Postoperativ konnte eine Entzündungsreaktion mit einem Anstieg der akute-Phase-Proteine nachgewiesen werden. In diesem Zusammenhang war auch ein geringgradiger Verbrauch des ProtC detektierbar.
NSAIDs hatten in unserer Studie zu keinem Zeitpunkt einen Einfluss auf die Parameter der plasmatischen Gerinnung.
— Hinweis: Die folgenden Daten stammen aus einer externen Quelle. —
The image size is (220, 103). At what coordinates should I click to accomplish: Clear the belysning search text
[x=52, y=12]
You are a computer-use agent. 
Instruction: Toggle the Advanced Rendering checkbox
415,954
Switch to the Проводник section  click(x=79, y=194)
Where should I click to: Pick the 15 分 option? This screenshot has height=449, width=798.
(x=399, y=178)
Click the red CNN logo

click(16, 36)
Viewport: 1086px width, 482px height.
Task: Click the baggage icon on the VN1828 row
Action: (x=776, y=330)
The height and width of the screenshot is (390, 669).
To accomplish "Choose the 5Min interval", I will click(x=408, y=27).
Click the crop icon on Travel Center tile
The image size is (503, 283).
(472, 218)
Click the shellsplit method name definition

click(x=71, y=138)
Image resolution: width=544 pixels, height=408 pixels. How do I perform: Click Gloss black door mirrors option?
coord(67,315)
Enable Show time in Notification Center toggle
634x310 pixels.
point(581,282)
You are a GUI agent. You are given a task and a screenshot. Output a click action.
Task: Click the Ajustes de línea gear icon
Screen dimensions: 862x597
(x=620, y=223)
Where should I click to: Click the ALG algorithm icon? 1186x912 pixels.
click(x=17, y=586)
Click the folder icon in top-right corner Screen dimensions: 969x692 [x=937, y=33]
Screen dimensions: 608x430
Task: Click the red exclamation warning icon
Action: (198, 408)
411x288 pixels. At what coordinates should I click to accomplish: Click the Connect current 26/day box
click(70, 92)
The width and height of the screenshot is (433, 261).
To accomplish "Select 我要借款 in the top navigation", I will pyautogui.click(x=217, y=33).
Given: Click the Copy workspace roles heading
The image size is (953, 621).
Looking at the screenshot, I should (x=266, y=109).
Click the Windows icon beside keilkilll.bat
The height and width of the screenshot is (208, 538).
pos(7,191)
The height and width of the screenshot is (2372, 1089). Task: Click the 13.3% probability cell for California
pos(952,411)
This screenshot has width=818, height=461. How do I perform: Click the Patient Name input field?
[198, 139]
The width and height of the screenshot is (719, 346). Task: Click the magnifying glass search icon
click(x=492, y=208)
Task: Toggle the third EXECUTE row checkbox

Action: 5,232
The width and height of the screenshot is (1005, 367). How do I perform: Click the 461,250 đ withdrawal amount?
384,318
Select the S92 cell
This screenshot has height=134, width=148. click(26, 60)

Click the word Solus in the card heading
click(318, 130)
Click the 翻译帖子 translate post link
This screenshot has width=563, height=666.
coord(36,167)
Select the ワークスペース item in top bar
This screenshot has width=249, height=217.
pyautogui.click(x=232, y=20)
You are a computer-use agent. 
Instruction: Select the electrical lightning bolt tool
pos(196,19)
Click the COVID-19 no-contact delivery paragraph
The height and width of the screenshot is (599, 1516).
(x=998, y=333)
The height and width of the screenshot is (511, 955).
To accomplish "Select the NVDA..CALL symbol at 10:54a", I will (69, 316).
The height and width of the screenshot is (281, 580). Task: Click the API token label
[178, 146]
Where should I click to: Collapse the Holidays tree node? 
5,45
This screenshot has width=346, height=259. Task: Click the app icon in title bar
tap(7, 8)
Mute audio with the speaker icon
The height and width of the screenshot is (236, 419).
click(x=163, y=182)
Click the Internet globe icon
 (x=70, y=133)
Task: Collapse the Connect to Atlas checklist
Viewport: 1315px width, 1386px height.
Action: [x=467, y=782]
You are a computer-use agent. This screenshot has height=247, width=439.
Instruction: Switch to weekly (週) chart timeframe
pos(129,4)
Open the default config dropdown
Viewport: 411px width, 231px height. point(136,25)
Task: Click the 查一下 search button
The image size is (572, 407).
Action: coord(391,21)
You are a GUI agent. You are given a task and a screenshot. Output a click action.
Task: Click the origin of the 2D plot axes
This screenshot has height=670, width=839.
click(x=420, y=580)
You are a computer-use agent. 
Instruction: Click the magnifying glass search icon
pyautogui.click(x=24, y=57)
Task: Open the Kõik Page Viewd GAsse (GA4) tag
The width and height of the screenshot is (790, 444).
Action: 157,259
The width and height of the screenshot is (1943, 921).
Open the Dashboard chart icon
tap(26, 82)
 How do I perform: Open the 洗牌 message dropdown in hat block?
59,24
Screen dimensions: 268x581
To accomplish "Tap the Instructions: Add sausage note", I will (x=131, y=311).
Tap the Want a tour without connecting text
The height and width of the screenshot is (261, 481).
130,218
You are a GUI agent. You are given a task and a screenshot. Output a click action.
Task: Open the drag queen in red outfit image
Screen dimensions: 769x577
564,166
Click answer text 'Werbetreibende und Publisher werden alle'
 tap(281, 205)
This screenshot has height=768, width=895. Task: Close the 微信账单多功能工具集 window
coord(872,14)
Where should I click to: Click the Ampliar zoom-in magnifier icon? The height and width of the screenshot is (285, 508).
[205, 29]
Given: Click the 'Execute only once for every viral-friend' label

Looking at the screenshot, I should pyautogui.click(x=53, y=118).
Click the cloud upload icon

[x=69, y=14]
In der Humanmedizin sind insbesondere Polytraumata sowie Frakturen der Hüfte und langer Röhrenknochen mit einer gesteigerten Gerinnungsaktivierung assoziiert. Möglicherweise war die Knochenpräparation im Rahmen der TPLO zu wenig invasiv, um einen nachweisbaren Effekt auf die plasmatische Gerinnung aufzuzeigen. Ziel zukünftiger Studien könnte daher die Untersuchung des Einflusses von akut traumatischen Mehrfachfrakturen auf die sekundäre Hämostase sein.